I
El viejo Ponce de León estaba cansado... Los últimos años su vida habían sido un eterno vagabundear por la península de Florida buscando la «Fuente de la Eterna Juventud», leyenda escuchada de labios de los aborígenes.
El ansia que le había impulsado a seguir adelante había quebrantado su salud... y aún así, enfermo y viejo, continuaba su desesperada búsqueda en la creencia de que algún día lograría encontrar el milagroso manantial. Hasta que llegó el momento en que sus fuerzas cedieron y viose obligado a paralizar su marcha. Aquella noche, tumbado sobre una raída manta, rodeado por el pequeño grupo de compañeros, teniendo como telón de fondo la espesa selva, gritaba en su delirio por las milagrosas aguas... Las historias tantas veces escuchadas se removían en su mente, alterando sus pensamientos. Había descubierto la península de Florida en 1512 y fue allí donde empezó a oír referencias de la célebre fuente. Ignoraba que en otros lugares, otros españoles, dejándose llevar por distintas leyendas, emprendían aventuras tan descabelladas como descubrir las «Siete ciudades de Cíbola» o el «Imperio de El Dorado», llamado así porque su rey se cubría todo el cuerpo con una capa de oro... Y en tanto que para unos aventureros la conquista de América se basaba en el oro, para él, Juan Ponce de León, la meta era la ansiada y eterna juventud... Preguntaba y preguntaba a los nativos y siempre oía la misma respuesta: «Más lejos... Más lejos...»

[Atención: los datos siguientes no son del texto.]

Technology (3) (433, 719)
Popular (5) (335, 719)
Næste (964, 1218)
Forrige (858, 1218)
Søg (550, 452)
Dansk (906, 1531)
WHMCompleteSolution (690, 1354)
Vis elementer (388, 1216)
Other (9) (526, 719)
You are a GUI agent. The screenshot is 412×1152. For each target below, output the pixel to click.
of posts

¿Más lejos? ¿Dónde? Y las morenas manos de los indígenas señalaban a la lejanía: «Allá...» Pero aquel «allá» nunca llegaba...
El pequeño grupo de conquistadores intercambió significativas miradas, meneando la cabeza cubierta por el pesado casco de acero. También ellos estaban agotados. Y el escepticismo empezaba a hacer presa en su ánimo.
—Esa fuente no existe... Todo es una mentira de esos malditos indios.
—El capitán asegura...
—¡Al diablo el capitán! Yo no estoy dispuesto a dejar mis huesos pudriéndose en esta apestosa selva...
Se encontraban hartos de mosquitos, presa de las fiebres, cansados de sostener luchas contra los nativos. Les dolía la mano de manejar la espada... Si Ponce de León hubiera estado en posesión de su férrea energía, los habría dominado fácilmente. Pero ya solamente era una ruina humana...
—Regresemos a la costa. Con un poco de suerte, saldremos vivos de esta estúpida aventura...
—¡Al infierno con la maldita fuente!
Improvisaron unas parihuelas donde colocaron el cuerpo del viejo guerrero. El que más y el que menos, maldecía en voz baja al pensar en los años perdidos en busca de la quimérica fuente de la juventud.
Uno solo de aquellos hombres de hierro se mantuvo inmóvil. Sus sombríos ojos recorrieron el grupo de sus compañeros y cuando sus labios se abrieron fue para anunciar, en medio del estupor general:
—Yo continúo...
—¿Te has vuelto loco, Cárdenas? ¿Es que tú también vas a dar crédito a esas patrañas indias? Mira lo que ha sido de nosotros por prestarles atención...
—Digo que continúo.
—Pues lo harás solo, Sebastián. Con nosotros no cuentes...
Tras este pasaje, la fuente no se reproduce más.